▽

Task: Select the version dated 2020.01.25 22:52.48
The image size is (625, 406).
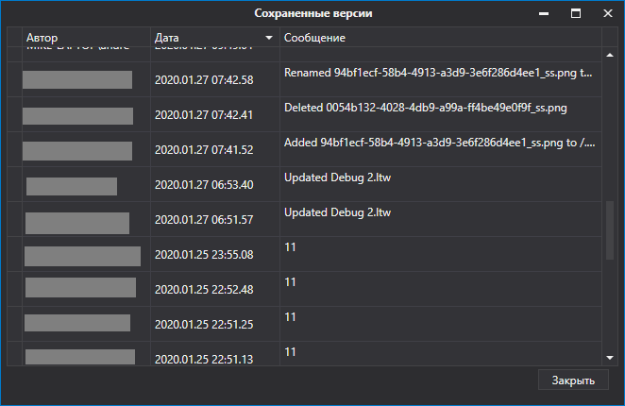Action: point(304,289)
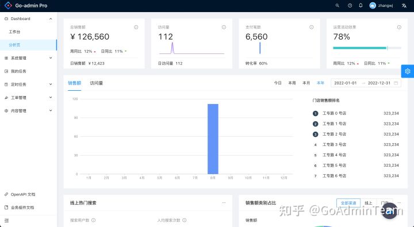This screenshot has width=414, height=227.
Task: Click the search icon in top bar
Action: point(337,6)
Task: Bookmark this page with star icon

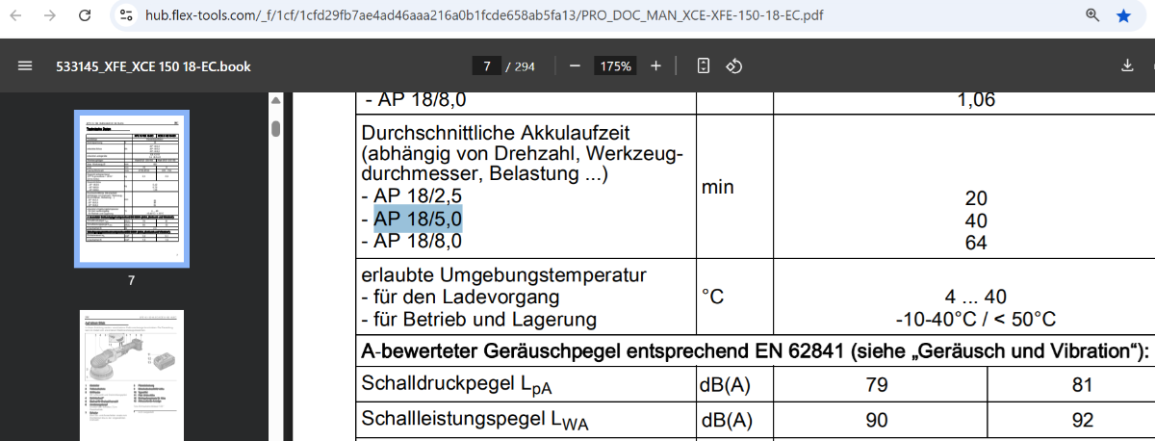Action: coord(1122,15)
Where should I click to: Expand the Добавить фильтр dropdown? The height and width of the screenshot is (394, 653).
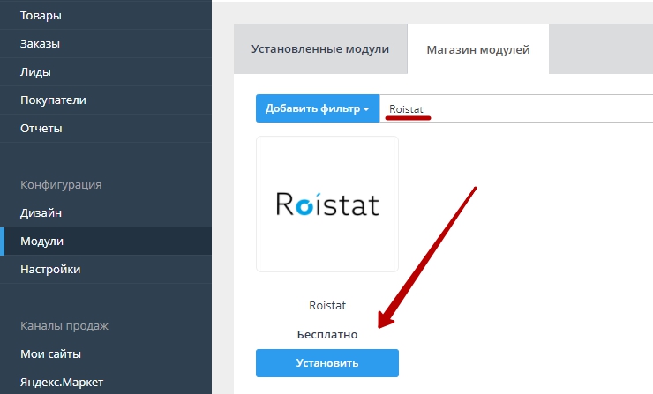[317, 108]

△

| Task directions |
Could you retype every record exactly, leaving the pictures out?

| Completed exercise |
Task: Select the version dated 2020.01.25 22:52.48
The image size is (625, 406).
Action: point(304,289)
This screenshot has width=414, height=227.
Task: Click the search icon in top bar
Action: point(337,6)
Task: Bookmark this page with star icon

Action: coord(1122,15)
Where should I click to: Expand the Добавить фильтр dropdown? The height and width of the screenshot is (394, 653).
[317, 108]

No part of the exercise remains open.